Nosotros sentimos que Dios nos mira casi de forma similar a la experiencia que tuvo Simeón en su encuentro con el Niño en el Templo. Entonces dijo: «Mis ojos han visto a tu Salvador, a quien has presentado ante todos los pueblos, luz para alumbrar a las naciones y gloria de tu pueblo Israel» (Lc 2, 31).
La catequesis ha de disponer a los hombres para que vean el rostro de Dios, familiarizándoles con el pensamiento de lo que supone el comienzo de la visión de Dios, iniciada ya con los ojos interiores del corazón.
La verdadera transmisión de la fe se logra cuando el hombre llega a ver en el centro de esa fe un rostro, el de Dios. Este encuentro «cara a cara», esperado todavía en la fe, significa también que todos los que ahora permanecen unidos en esa misma fe, se caracterizan por el hecho de que ellos mismos también poseen «un rostro», creado precisamente «a semejanza suya» (cf. Gn 1, 27). Esta dignidad personal es eterna, pues no desaparece ni con la muerte, «porque, al contemplarte como tú eres, Dios nuestro, seremos para siempre semejantes a ti» (Plegaria Eucarística III).
El catecumenado, al introducir a los catecúmenos en la fe de una forma personalizada, ayuda a que quienes han recibido el carisma de acompañarles no acaben convirtiéndose en simples funcionarios, sino que permanezcan en un continuo coloquio que les haga percibirse siempre como seres vivos y agraciados. Cuando encontramos a alguien que desea ser introducido en la fe, a veces sucumbimos en la tentación de darle un libro o invitarlo a una conferencia, en lugar de tratarlo como nos enseña el Buen Pastor, que tomó sobre sus hombros a la oveja perdida.
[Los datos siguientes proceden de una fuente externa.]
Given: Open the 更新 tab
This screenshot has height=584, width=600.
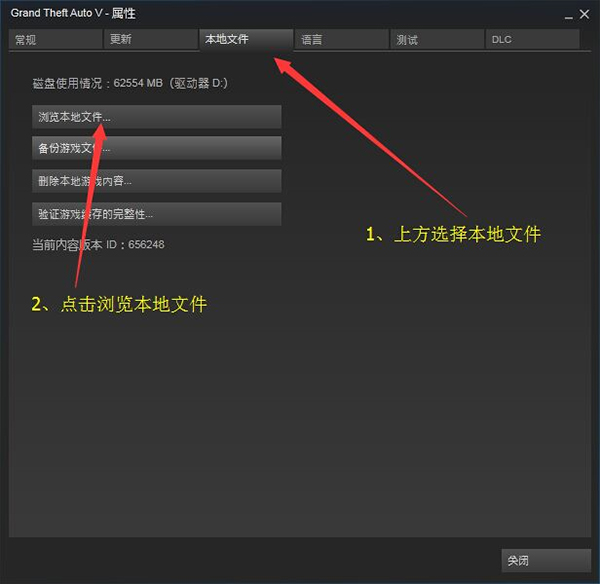Looking at the screenshot, I should (x=151, y=39).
En el mundo de hoy, tan dominado por la despersonalización y el anonimato, el diálogo atento y cariñoso resulta de un valor insustituible. El catecumenado nos ofrece la oportunidad de ello, pues requiere encuentros personales, para que la fe se comunique de persona a persona, de forma coloquial y vital.
«Ved qué dulzura, qué delicia, convivir los hermanos unidos», dice el salmo 132, vs. 1. Y Jesús dirá: «Venid y veréis». Y los discípulos «fueron y vieron dónde vivía» (Jn 1, 39). Los catecúmenos quieren saber dónde vivimos y sobre todo saber si nuestra morada está en Dios.
(Traductor Santiago Cañardo. Delegado del Catecumenado de la diócesis de Pamplona).